# General Sams-Outdoor channel



## Brute_dillon (Apr 5, 2010)

a buddy of mine told me that outdoor television is gona be at general sams on the 18th of december taking some footage of the park so were headin out to mabey become tv stars lol. has any one heard anything about this or planing on being there?


----------



## phreebsd (Dec 16, 2004)

wear the MIMB SHIRTS!!


----------



## joemel (Mar 1, 2010)

Yeah I read that on general sams web site ima try to go


----------



## monsterbrute750 (Apr 13, 2010)

It isn't going to be Fisher's ATV World is it ?


----------



## Polaris425 (Dec 16, 2004)

phreebsd said:


> wear the MIMB SHIRTS!!


:agreed: YES! :bigok:




monsterbrute750 said:


> It isn't going to be Fisher's ATV World is it ?


I HOPE not!! Fisher = :greddy2:


----------



## TxMudGurl (Nov 17, 2010)

No its not Fisher. We thought about going but just arent sure yet. If we dont get a little bit more rain I wont be riding until January 14th, 15th & 16th when our group goes back to Mud Creek.


----------



## Brute_dillon (Apr 5, 2010)

o yea i will be rocking my mimb swag!


----------



## greg_bingham (Feb 9, 2010)

We will be there in full effect.

If you see me, come say Hi- I'll be in oilfield coveralls, and a dayglo reflective orange jacket. Looking good.

We have 7 bikes going. 

Greg


----------

→ **DATASET EXCERPT**:
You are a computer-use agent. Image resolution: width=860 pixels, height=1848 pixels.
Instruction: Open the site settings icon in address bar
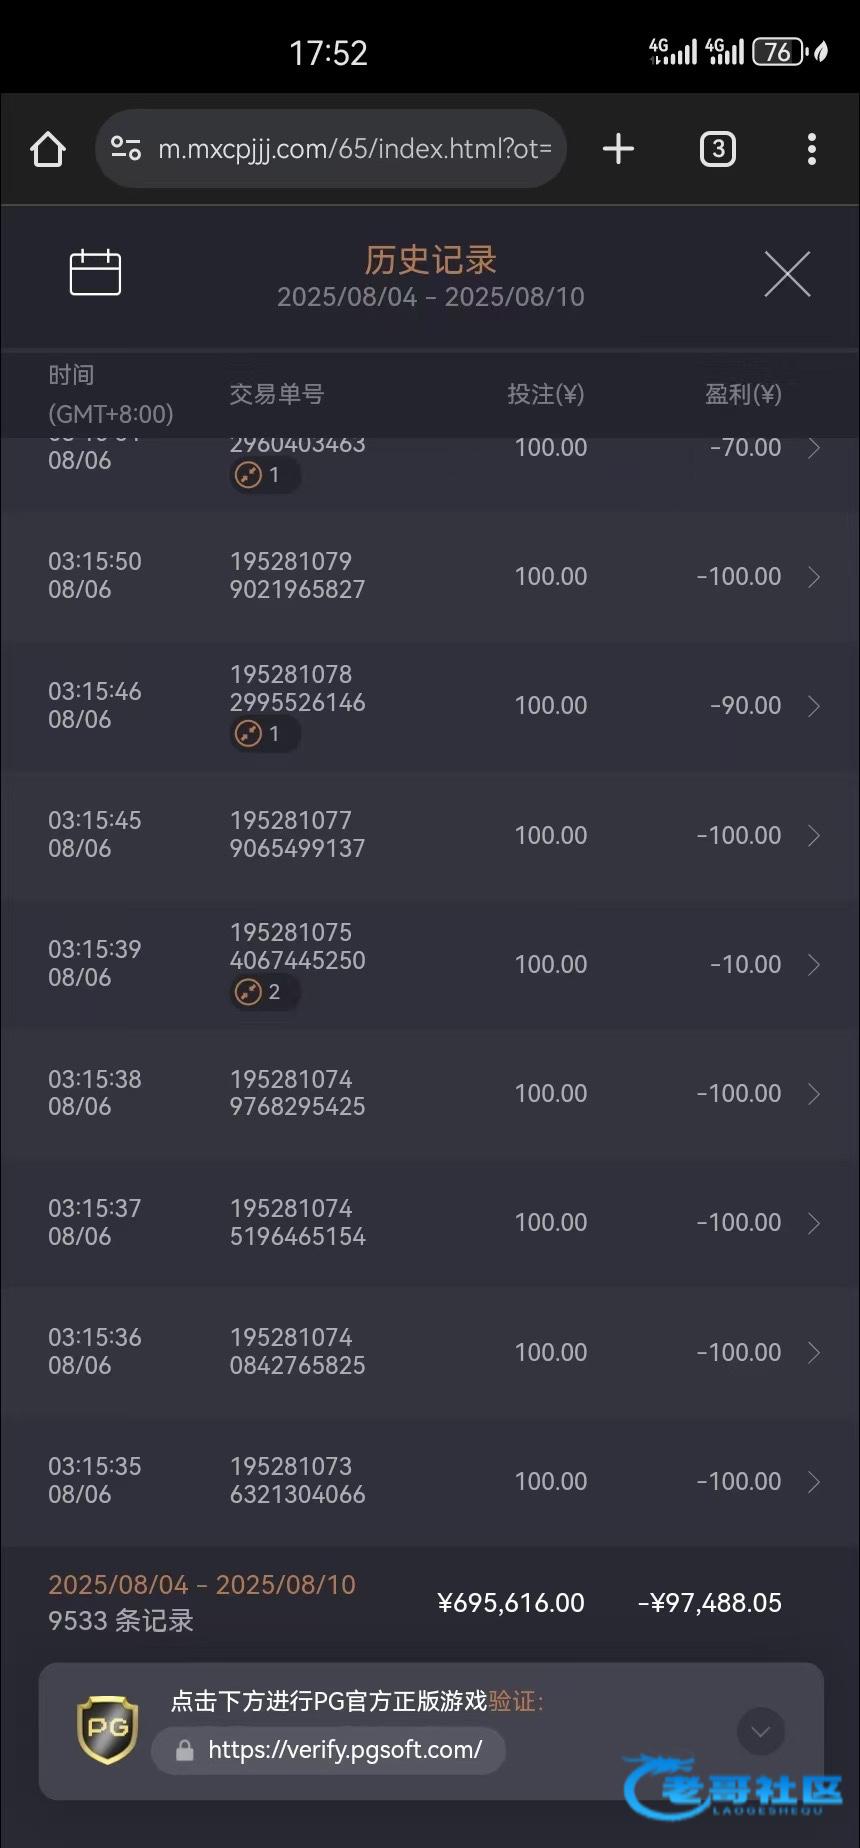[126, 149]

→ **GIVEN INSTRUCTION**: In the General Sams thread, how many bikes does greg_bingham say his group has going? Answer from the General Sams thread alone.

→ **WRITTEN ANSWER**: Seven.